Hi folks, Is there anyway to debug regular expressions?
I have a regex that resolves a lookahead expression at
the beginning of the expression. It looks like the
following
( "hello Gags" =~ /^(?=hello).*[^G][^a].*$/ )&& print ("Matched") || p +rint ("Unmatched")
Basically what it's saying is that if the engine looks
ahead from the start and locates the word 'hello'
then if the rest of the string DOES NOT contain the
char 'G' followed by the char 'a' then print matched or
else print unmatched.
i.e. for the above string it should return Unmatched... but
it doesn't.

Would anyone be able to tell me what the internal string
changes to after the engine reads (?=hello) and actually
locates the first hello?
Is there anyway to debug the resolution of regexes? I'm
using the debugger but it only does statements at a time.

Thanks,
Mark.

Replies are listed 'Best First'.
Re: Debugging Regexes
by gellyfish (Monsignor) on Jun 28, 2004 at 17:02 UTC

    the re pragma may be your friend here:

    use re qw(debug); ( "hello Gags" =~ /^(?=hello).*[^G][^a].*$/ )&& print ("Matched") || p +rint ("Unmatched");

    Should give you more information than you need.

    /J\

      That's a very handy tool indeed!!!
      Is there anywhere that I can find any docs on it?
      I've to run for my train, thanks again for your help.

      Thanks,
      Mark.
        perldoc re

        HTH

        Sweetblood

Re: Debugging Regexes
by fletcher_the_dog (Friar) on Jun 28, 2004 at 17:49 UTC
    Why your regex matches the string can be explained like this:
    "(?=hello)" matches "hello" ".*" matches "hello Ga" "[^G]" matches "g" "[^a]" matches "s" ".*" matches nothing
    Your regex properly skips matching [^G][^a] with "Ga" but will happily match stuff after that. You probably want to do something like this with a negative look ahead:
    ( "hello Gags" =~ /^(?=hello)(?!.*Ga/ )&& print ("Matched") || print ( +"Unmatched")
    Update
    To answer your question about how debugging, I find that throwing in a few capturing parens, can often help you to see what is being matched. Here is is a simple example:
    use strict; ( "hello Gags" =~ /^(?=hello)(.*)([^G][^a])(.*)$/ ) ? matches() : pri +nt ("Unmatched"); sub matches { no strict 'refs'; for (1..10) { my $tmp = ${$_} or next; print "\$$_ = '$tmp'\n"; } return 1; } __OUTPUT__ $1 = 'hello Ga' $2 = 'gs'
Re: Debugging Regexes
by BrowserUk (Patriarch) on Jun 29, 2004 at 05:07 UTC

    It's nearly always easier and quicker (in coding time if not execution time) to code that sort of test using separate regexes and boolean operators than it is a single regex.

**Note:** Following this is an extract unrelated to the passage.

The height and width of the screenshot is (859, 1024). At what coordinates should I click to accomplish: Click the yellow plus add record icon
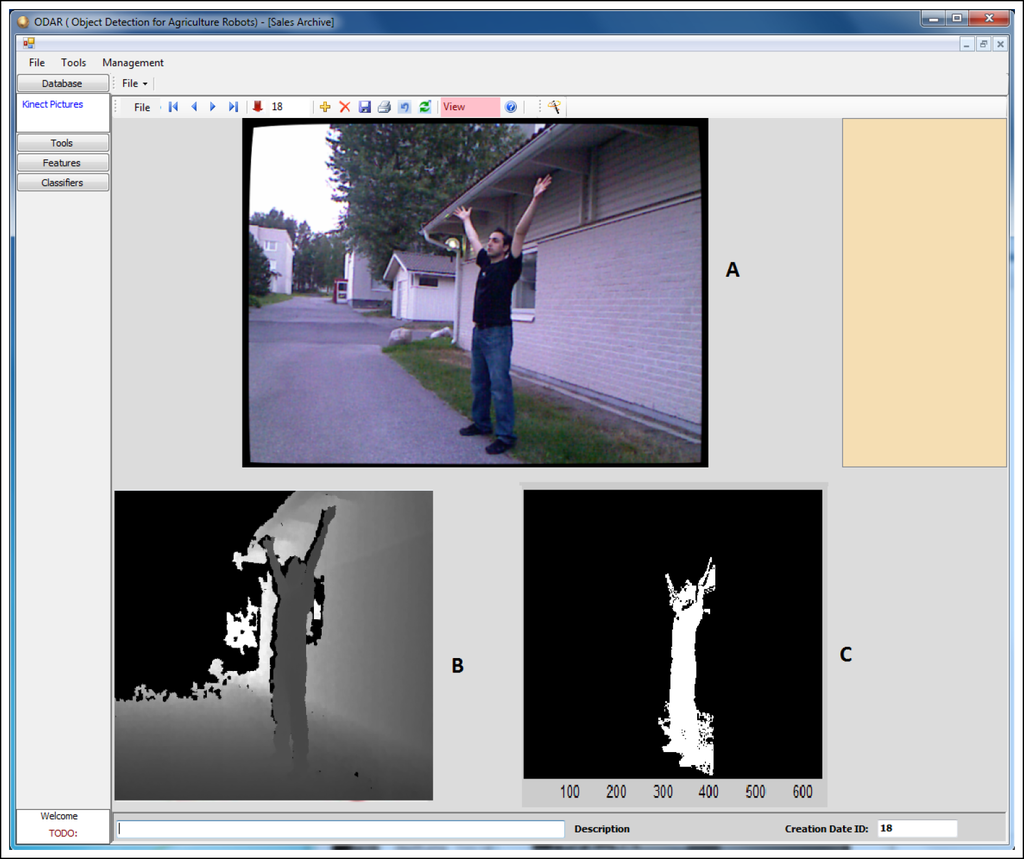(x=325, y=107)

    $_ = "hello Gags"; if( /hello/ and not /Ga/ ) { print 'Matched' } else { print 'Failed' }; Failed

    Examine what is said, not who speaks.
    "Efficiency is intelligent laziness." -David Dunham
    "Think for yourself!" - Abigail
    "Memory, processor, disk in that order on the hardware side. Algorithm, algoritm, algorithm on the code side." - tachyon
Re: Debugging Regexes
by hv (Prior) on Jun 29, 2004 at 13:03 UTC

    ... locates the word 'hello' then if the rest of the string ...

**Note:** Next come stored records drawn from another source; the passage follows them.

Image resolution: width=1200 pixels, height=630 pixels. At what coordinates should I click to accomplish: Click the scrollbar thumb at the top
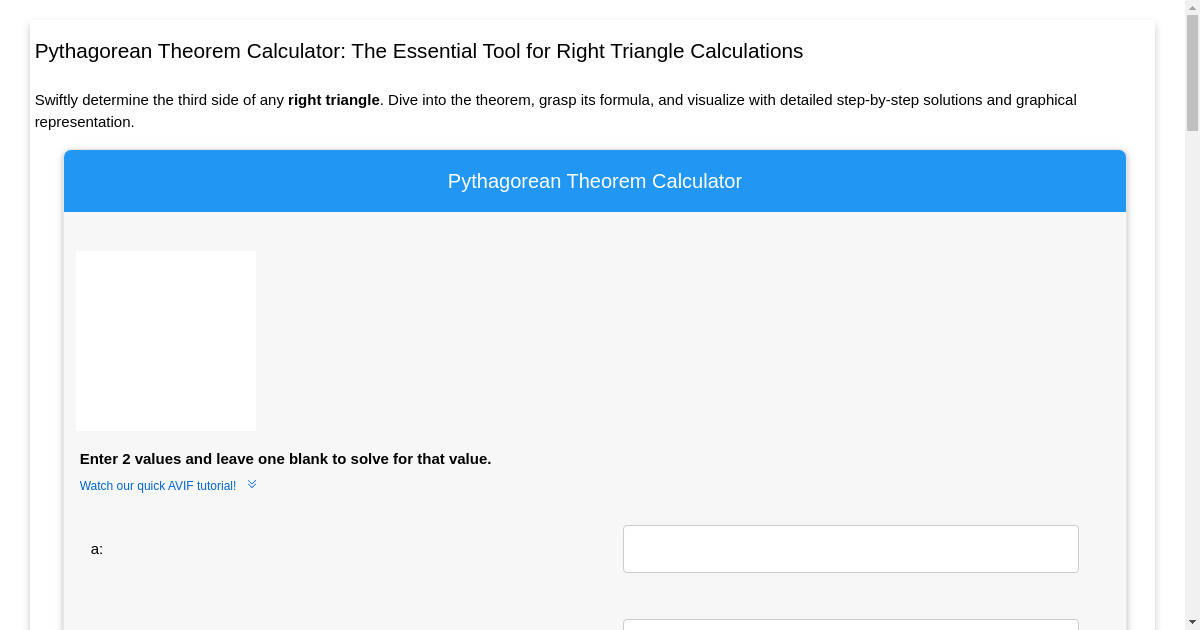click(1192, 70)
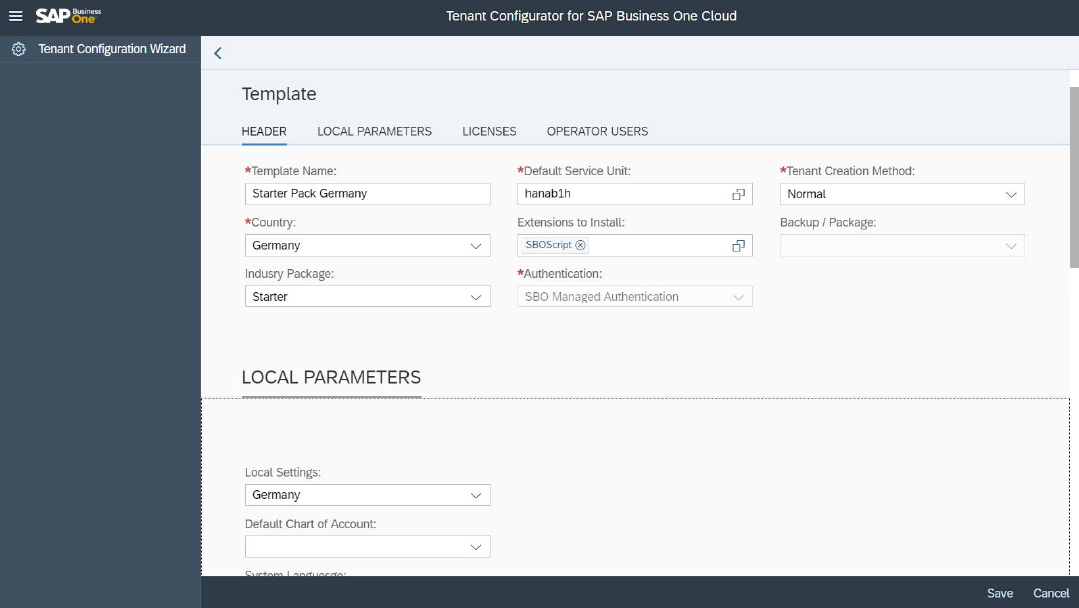Screen dimensions: 1079x608
Task: Expand the Country dropdown
Action: (x=476, y=246)
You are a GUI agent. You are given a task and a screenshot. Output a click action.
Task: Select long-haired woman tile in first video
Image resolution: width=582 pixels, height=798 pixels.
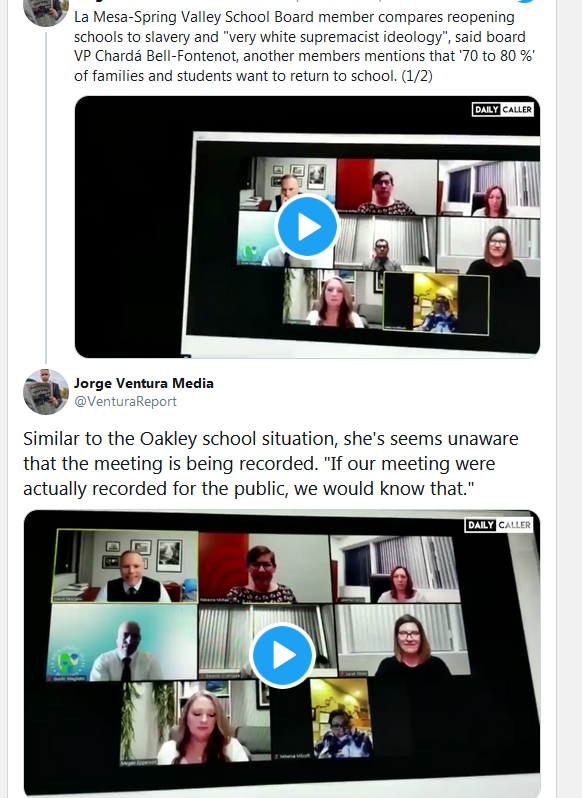pos(333,298)
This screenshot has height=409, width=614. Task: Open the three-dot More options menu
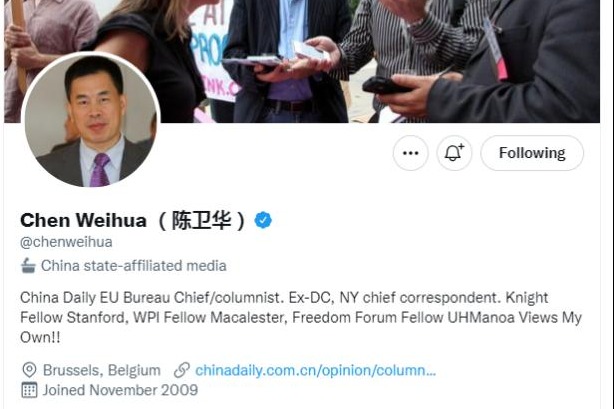coord(410,153)
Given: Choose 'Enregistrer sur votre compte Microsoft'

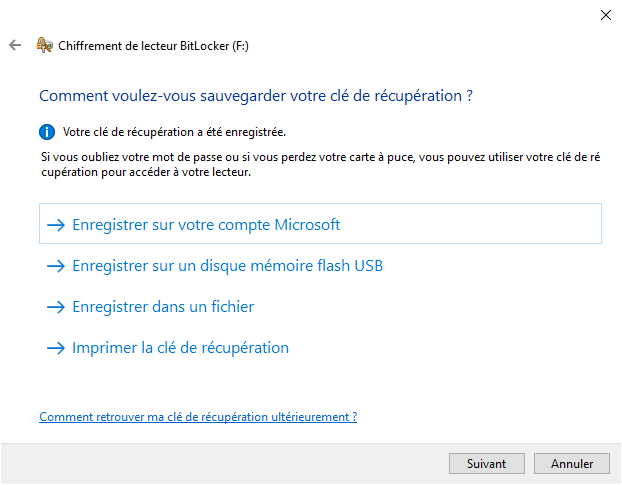Looking at the screenshot, I should point(206,225).
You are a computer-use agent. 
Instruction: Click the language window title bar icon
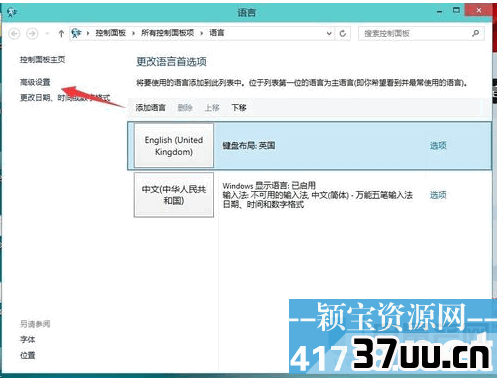(12, 13)
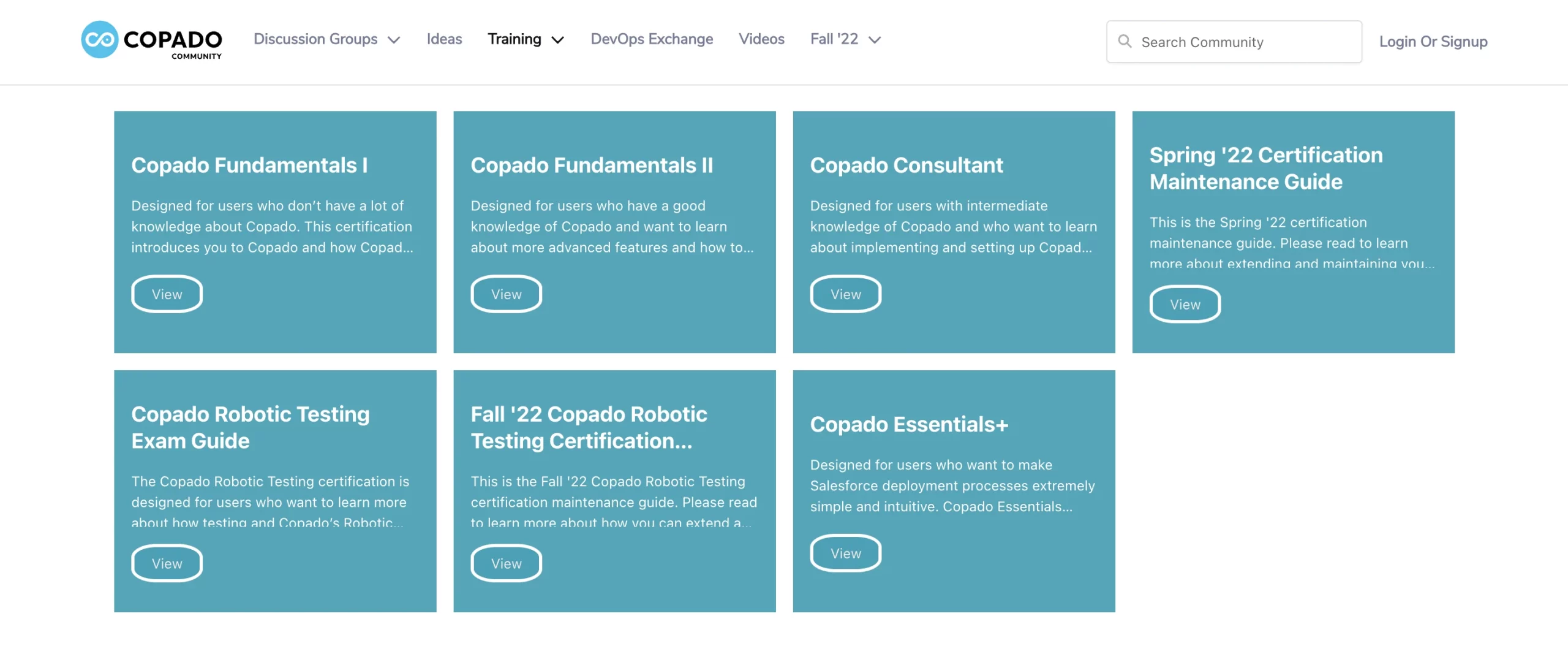The image size is (1568, 654).
Task: Select the Copado Fundamentals I card heading
Action: (x=249, y=165)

    This is your first problem: a lookahead peeks into the string, but doesn't change the position that the rest of the string will attempt to match at. You don't want a lookahead for this, but a straight match - then the rest of the pattern will correctly be tried against the rest of the string:

    /^hello.../

    ... if the rest of the string DOES NOT contain the char 'G' followed by the char 'a' ...

    A simple negative lookahead:

    / (?! # fail to match if you find ( .* # zero or more characters Ga # followed by "Ga" ) # ) /x

    So your specification is satisfied simply by:

    /^hello(?!.*Ga)/

    Hope this helps,

    Hugo

Re: Debugging Regexes
by skyknight (Hermit) on Jun 29, 2004 at 12:46 UTC

    Personally, I think that the way you wrote that statement is evil and such constructs should be avoided. I really shouldn't have to think too hard about operator evaluation order to figure out how your code works. You could have at least put parentheses around the operands of the &&. As the code presently exists, I'd have to run it through a debugger to convince myself that it works the way you claim it works.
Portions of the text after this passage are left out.